August 16, 2005
Papercrete, so to speak...
Hello, whatever remaining faithful spezzatists remain out there!
You may wonder what has happened to me. Not too much, to tell you the truth, other that the manic myopia of my typical day-to-day. I have been writing steadily when there aren't guests around; a lot of non-fiction and poetry. Nothing is ready to be read yet, I'm afraid! I think I will wait until after I have changed the shape of Spezzato to present any new creative work. Not much to detail on that subject yet, either, but it's a certain goal of mine to enforce some order on my creative writing, seperate from hi-how-are-you entries (if these are to exist at all).
But I also promised an explanation of papercrete. While I have yet to edit my handwritten-by-candlelight journal on the subject (less nostalgic than sloppy, to be clear), when it comes to something as tactile as bricks, a flickr set is worth a thousand words, isn't it?
To lend a few real paragraphs to papercrete, however: at a camp organized by a progressive friend's mother (came for the weekend, stayed for two weeks) the other students and I spent our mornings with a papercrete guy (there is no formal title for such an individual) mixing up and dishing out 300 gallon vats of the magic mix: equal parts by weight of post-consumer paper and a blend of cement, fly ash, sand and lime, pus water to mix. We turned on the giant blender (fixed to the modified rear-wear drive of a pickup truck), poured the resulting porridge into frame molds, and in the end created hundreds of 1' x 2' x 6" bricks, ready to be stacked and mortared into the load-bearing house frame.
My conclusions about papercrete: I like it.
It is versatile, has a low-invested-energy value, is comprised of recycled material, and has just enough sin in its soul -- the chemicals in the mix -- to keep it strong through time. It is heat and sound insulative, water resistant, light weight, and strong. The trickiest part for coastal Canadian applications will be getting the bricks to dry completely, as this takes at least two weeks even in the Central Californian sun. I experimented with adding cedar fibers and bark to small mixes, as BC tends to have a shortage of recycled paper but no shortage of fallen trees, and my cedarcrete dried quickly and seemed to have improved tensile strength -- as well, one might expect, as improved anti-fungal properites.
I spent my afternoons with an architect discussing and planning my alternative home.This was an area in which I had done a little university research, but I had no real brain-on experience. Designing a building to fit into the natural world around it is an interesting challenge, the highlight being that I have a real site in mind for my thought-project. I was humbled by my poor spatial conceptualization abilities, which slowly improved until I could almost think like a house (though it might just have been the sun). Once I have some clean floor plans and elevations for my building design (which I based on everything Blaine and I know or have planned for our hermitage) I will scan those and show them to you all.

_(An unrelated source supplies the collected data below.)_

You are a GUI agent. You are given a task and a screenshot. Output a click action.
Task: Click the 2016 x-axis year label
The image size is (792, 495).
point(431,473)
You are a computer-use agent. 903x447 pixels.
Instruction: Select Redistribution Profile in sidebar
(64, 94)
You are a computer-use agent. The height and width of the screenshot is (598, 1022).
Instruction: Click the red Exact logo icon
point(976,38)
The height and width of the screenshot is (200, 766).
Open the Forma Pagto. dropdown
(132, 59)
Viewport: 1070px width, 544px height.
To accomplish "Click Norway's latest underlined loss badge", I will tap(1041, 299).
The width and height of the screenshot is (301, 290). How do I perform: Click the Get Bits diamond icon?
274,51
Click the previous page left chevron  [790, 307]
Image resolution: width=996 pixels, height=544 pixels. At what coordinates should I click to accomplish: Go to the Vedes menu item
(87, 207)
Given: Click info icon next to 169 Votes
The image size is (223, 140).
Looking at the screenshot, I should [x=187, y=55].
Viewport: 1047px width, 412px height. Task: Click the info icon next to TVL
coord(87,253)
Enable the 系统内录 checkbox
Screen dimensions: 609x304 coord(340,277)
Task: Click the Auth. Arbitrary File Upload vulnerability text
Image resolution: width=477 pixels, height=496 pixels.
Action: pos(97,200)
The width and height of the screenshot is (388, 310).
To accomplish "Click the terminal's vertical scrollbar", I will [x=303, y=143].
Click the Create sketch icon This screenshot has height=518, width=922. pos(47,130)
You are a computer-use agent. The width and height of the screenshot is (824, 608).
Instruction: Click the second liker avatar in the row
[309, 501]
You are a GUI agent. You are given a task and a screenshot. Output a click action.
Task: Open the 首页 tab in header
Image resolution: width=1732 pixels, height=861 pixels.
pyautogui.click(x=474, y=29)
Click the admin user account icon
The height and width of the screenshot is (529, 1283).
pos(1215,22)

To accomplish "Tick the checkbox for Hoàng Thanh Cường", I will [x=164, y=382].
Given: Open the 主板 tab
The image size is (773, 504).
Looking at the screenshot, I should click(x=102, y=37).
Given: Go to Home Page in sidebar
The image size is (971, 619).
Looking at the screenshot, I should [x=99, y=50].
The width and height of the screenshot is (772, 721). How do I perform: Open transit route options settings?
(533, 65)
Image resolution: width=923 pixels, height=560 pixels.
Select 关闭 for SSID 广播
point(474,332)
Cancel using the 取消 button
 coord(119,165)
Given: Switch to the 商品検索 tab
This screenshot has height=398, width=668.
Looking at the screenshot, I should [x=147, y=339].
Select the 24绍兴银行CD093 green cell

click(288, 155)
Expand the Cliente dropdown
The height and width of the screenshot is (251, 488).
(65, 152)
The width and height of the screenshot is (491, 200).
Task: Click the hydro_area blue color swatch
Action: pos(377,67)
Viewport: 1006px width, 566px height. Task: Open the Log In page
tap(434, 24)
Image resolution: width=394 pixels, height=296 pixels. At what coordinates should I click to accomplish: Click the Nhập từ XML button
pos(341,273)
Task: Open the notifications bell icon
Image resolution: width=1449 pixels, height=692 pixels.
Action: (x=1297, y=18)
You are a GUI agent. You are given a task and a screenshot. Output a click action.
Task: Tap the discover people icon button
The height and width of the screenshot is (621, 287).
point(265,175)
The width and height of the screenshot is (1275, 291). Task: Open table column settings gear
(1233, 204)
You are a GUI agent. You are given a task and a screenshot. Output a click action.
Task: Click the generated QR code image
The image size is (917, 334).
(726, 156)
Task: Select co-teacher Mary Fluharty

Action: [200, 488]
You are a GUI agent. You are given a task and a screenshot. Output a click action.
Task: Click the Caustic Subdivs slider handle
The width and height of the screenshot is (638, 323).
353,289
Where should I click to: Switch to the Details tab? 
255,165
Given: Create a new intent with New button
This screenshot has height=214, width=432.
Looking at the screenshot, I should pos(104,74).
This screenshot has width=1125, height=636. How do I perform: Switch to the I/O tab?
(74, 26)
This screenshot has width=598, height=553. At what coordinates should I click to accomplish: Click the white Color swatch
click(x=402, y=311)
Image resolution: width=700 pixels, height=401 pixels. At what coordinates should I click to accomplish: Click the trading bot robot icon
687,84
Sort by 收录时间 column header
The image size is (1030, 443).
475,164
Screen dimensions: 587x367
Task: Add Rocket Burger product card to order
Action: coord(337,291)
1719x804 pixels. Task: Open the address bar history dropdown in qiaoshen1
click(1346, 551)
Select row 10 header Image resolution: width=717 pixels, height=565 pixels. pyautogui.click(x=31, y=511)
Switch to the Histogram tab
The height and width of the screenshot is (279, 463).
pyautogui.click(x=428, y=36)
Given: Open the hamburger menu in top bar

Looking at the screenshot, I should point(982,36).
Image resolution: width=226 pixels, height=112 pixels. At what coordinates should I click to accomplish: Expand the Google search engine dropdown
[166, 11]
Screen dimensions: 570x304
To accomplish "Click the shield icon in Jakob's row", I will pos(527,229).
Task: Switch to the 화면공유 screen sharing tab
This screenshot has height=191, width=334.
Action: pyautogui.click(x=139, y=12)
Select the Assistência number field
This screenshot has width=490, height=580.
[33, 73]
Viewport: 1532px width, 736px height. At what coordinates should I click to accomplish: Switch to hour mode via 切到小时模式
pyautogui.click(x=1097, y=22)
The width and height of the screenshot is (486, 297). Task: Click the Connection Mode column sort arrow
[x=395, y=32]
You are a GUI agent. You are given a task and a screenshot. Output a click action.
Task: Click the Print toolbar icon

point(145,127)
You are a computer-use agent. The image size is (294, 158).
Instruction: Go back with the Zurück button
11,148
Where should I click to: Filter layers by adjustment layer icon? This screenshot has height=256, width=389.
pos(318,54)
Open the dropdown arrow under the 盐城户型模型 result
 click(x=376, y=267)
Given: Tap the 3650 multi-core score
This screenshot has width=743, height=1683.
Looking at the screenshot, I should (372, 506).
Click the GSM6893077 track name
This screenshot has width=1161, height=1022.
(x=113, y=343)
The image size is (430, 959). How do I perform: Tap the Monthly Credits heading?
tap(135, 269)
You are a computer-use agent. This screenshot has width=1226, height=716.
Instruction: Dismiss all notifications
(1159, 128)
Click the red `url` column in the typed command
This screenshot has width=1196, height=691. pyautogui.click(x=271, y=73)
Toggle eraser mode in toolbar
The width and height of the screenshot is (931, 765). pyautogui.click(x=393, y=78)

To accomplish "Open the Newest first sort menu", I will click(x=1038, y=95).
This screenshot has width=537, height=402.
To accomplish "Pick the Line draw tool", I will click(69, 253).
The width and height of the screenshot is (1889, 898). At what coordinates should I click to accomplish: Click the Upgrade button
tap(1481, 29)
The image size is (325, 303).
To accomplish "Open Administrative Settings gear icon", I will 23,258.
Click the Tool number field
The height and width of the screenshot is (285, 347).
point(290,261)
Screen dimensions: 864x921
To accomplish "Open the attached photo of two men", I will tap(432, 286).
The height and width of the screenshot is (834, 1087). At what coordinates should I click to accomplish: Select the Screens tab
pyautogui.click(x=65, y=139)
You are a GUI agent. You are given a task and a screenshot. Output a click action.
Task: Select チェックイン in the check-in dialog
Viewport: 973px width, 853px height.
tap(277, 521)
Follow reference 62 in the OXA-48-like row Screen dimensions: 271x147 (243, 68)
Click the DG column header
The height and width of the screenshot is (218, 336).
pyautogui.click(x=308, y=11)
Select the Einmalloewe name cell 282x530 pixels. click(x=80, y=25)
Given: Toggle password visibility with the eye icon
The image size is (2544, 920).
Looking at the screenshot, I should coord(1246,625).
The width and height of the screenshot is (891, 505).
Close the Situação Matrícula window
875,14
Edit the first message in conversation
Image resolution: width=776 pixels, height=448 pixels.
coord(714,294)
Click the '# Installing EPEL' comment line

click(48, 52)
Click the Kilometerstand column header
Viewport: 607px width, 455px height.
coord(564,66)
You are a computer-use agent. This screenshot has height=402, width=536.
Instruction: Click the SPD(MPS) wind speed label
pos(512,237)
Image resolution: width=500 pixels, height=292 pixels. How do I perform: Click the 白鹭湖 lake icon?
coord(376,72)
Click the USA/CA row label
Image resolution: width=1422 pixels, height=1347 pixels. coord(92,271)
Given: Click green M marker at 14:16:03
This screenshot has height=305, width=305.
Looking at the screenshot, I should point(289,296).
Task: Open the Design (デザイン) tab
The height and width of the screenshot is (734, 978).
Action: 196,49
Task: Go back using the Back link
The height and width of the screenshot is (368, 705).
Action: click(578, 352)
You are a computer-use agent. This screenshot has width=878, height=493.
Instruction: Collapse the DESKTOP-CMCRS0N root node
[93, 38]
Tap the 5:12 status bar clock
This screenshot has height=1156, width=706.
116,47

I lastly made a few fast friends, fellow frontliners in alternative building who I hope will continue share their experiences with me (and vice versa) for a while to come. To anyone who has an interest in alternative building, and who has casually considered attending such a workshop -- as I did before this one fell into my lap -- the nitty-gritty of hands-on experience was more valuable than I could have imagined, and I recommend you seize whatever niche green-building opportunities are around you while the going is still young and cheap!